“Perversion files” show locals helped cover up
PORTLAND, Ore. (AP) — An array of local authorities — police chiefs, prosecutors, pastors and town Boy Scout leaders among them — quietly shielded scoutmasters and others who allegedly molested children, according to a newly opened trove of confidential files compiled from 1959 to1985.
At the time, those authorities justified their actions as necessary to protect the good name and good works of Scouting. But as detailed in 14,500 pages of secret “perversion files” released Thursday by order of the Oregon Supreme Court, their maneuvers protected suspected sexual predators while victims suffered in silence.
The files document sex abuse allegations across the country, from a small town in the Adirondacks to downtown Los Angeles.
At a news conference Thursday, Portland attorney Kelly Clark blasted the Boy Scouts for their continuing legal battles to try to keep the full trove of files secret.
“You do not keep secrets hidden about dangers to children,” said Clark, who in 2010 won a landmark lawsuit against the Boy Scouts on behalf of a plaintiff who was molested by an assistant scoutmaster in the 1980s.
The files were shown to a jury in a 2010 Oregon civil suit that the Scouts lost, and the Oregon Supreme Court ruled the files should be made public. After months of objections and redactions, the Scouts and Clark released them.
The Associated Press obtained copies of the files weeks ahead of Thursday’s release and conducted an extensive review of them, but agreed not to publish the stories until the files were released.
The new files are a window on a much larger collection of documents the Boy Scouts of America began collecting soon after their founding in 1910. The files, kept at Boy Scout headquarters in Texas, consist of memos from local and national Scout executives, handwritten letters from victims and their parents and newspaper clippings about legal cases. The files contain details about proven molesters, but also unsubstantiated allegations
Many of the files released on Thursday have been written about before, but this is the first time the earliest ones have been put in the public domain.
The 1959-85 files show that on many occasions the files succeeded in keeping pedophiles out of Scouting leadership positions — the reason they were collected in the first place.
But the files document some troubling patterns.
In many instances — more than a third, according to the Scouts’ own count — police weren’t told about the alleged abuse.
And there is little mention in the files of concern for the welfare of Scouts who were allegedly abused by their leaders. But there are numerous documents showing compassion for suspected abusers, who were often times sent to psychiatrists or pastors to get help.
In 1972, a Pennsylvania Scouting executive wrote a memo recommending a case against a suspected abuser be dropped with the words: “If it don’t stink, don’t stir it.”
In numerous instances, alleged abusers are kicked out of Scouting but show up in jobs where they are once again in authority positions dealing with youths.
One of the most startling revelations to come from the files is the frequency with which attempts to protect Scouts from alleged molesters collapsed at the local level, at times in collusion with community leaders.
On the afternoon of Aug. 10, 1965, a distraught Louisiana mother walked into the Ouachita Parish Sheriff’s Office. A 31-year-old scoutmaster, she told the chief criminal deputy, had raped one of her sons and molested two others.
Six days later, the scoutmaster sat down in the same station and confessed.
“I don’t know an explanation, why we done it or I done it or wanted to do it or anything else it just — an impulse I guess or something,” the man told a sheriff’s deputy.

──────────────────────────────

Set task 1 — In the article on the Boy Scouts "perversion files," where are the files kept?
Set task 2 — Extend the news article about the Boy Scouts "perversion files" by writing its next few paragraphs.

Supplied material —
──────────────────────────────

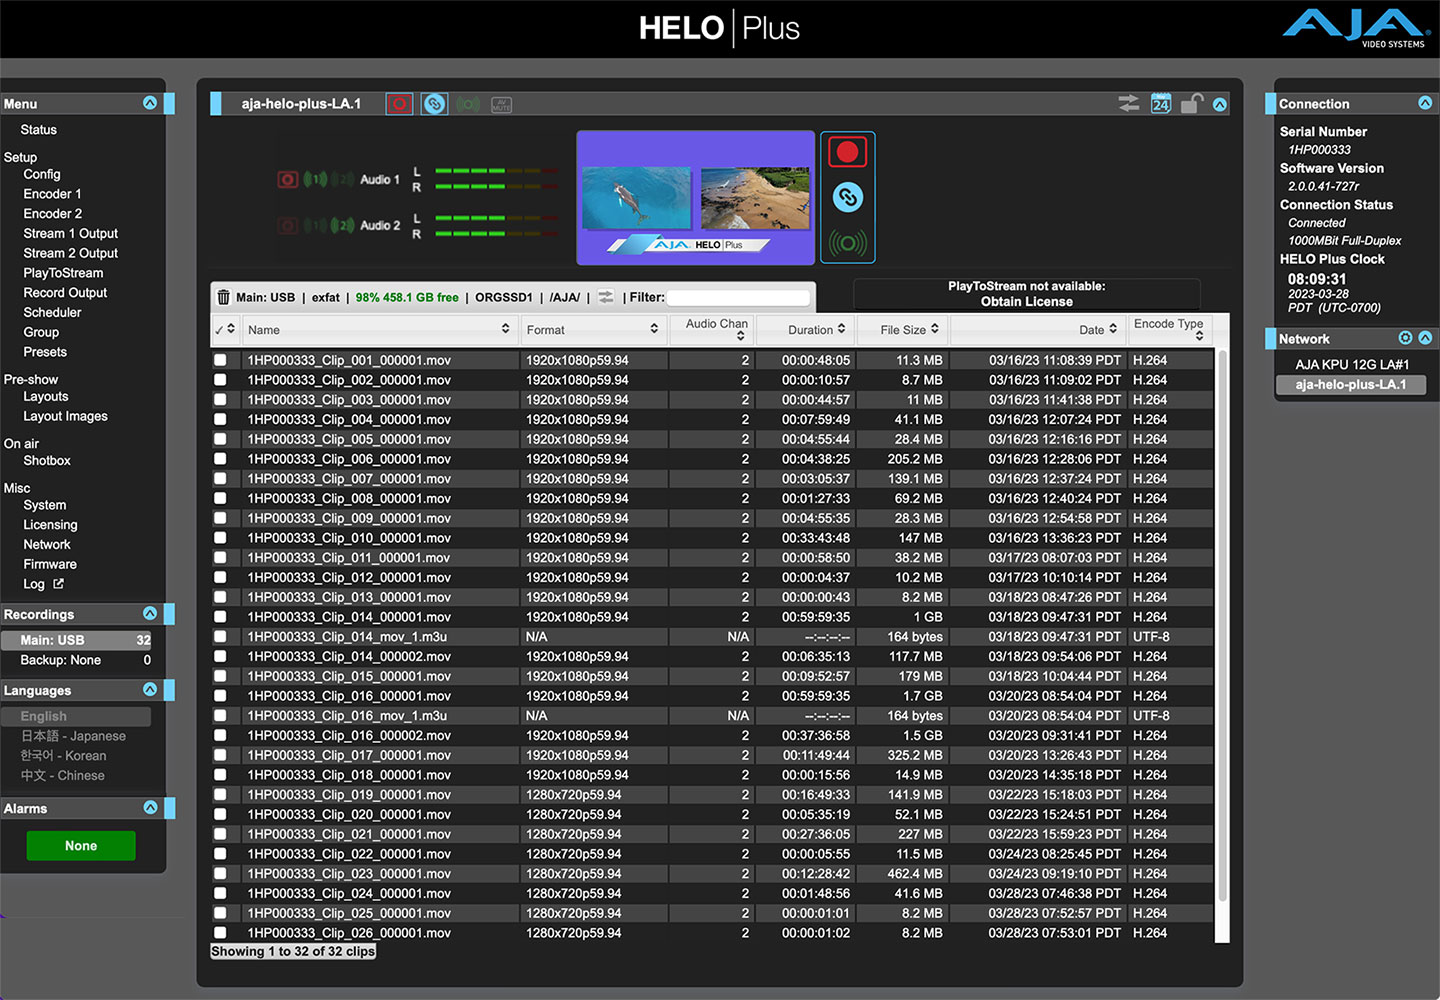The image size is (1440, 1000).
Task: Check the box for Clip_001_000001.mov
Action: coord(220,360)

──────────────────────────────

Exercise result 1 — At Boy Scout headquarters in Texas.

Exercise result 2 —
The decision was made not to pursue charges. “This subject and Scouts were not prosecuted,” a Louisiana Scouts executive wrote to national headquarters, “to save the name of Scouting.”
In a statement on Thursday, Scouts spokesman Deron Smith said” ”There is nothing more important than the safety of our Scouts.”
Smith said there have been times when Scouts’ responses to sex abuse allegations were “plainly insufficient, inappropriate, or wrong” and the organization extends its “deepest and sincere apologies to victims and their families.”
The Scouts in late September made public an internal review of the files and said they would look into past cases to see whether there were times when abusers should have been reported to police.
The files showed a “very low” incidence of abuse among Scout leaders, said psychiatrist Dr. Jennifer Warren, who conducted the review with a team of graduate students and served as an expert witness for the Scouts in the 2010 case that made the files public. Her review of the files didn’t take into account the number of files destroyed on abusers who turned 75 years old or died, something she said would not have significantly affected the rate of abuse or her conclusions.
The rate of abuse among Scouts is the not the focus of their critics — it is, rather, their response to allegations of abuse.
Throughout the files released Thursday are cases in which steps were taken to protect Scouting’s image.
In Newton, Kan., in 1961, the county attorney had what he needed for a prosecution: Two men were arrested and admitted that they had molested Scouts in their care. But neither man was prosecuted.
The entire investigation, the county attorney wrote, was brought about with the cooperation of a local district Scouts executive, who was kept apprised of the investigation’s progress into the men, who had affiliations with both the Scouts and the local YMCA.
“I came to the decision that to openly prosecute would cause great harm to the reputations of two organizations which we have involved here — the Boy Scouts of America and the local YMCA,” he wrote in a letter to a Kansas Scouting executive.
In Johnstown, Pa., in August 1962, a married 25-year-old steel mill worker with a high school education pleaded guilty to “serious morals” violations involving Scouts.
The Scouting executive who served as both mayor and police chief made sure of one thing: The Scouting name was never brought up. It went beyond the mayor to the members of a three-judge panel, who also deemed it important to keep the Scouts’ names out of the press.
“No mention of Scouting was involved in the case in as much as two of the three judges who pronounced sentence are members of our Executive Board,” the Scouts executive wrote to the national personnel division.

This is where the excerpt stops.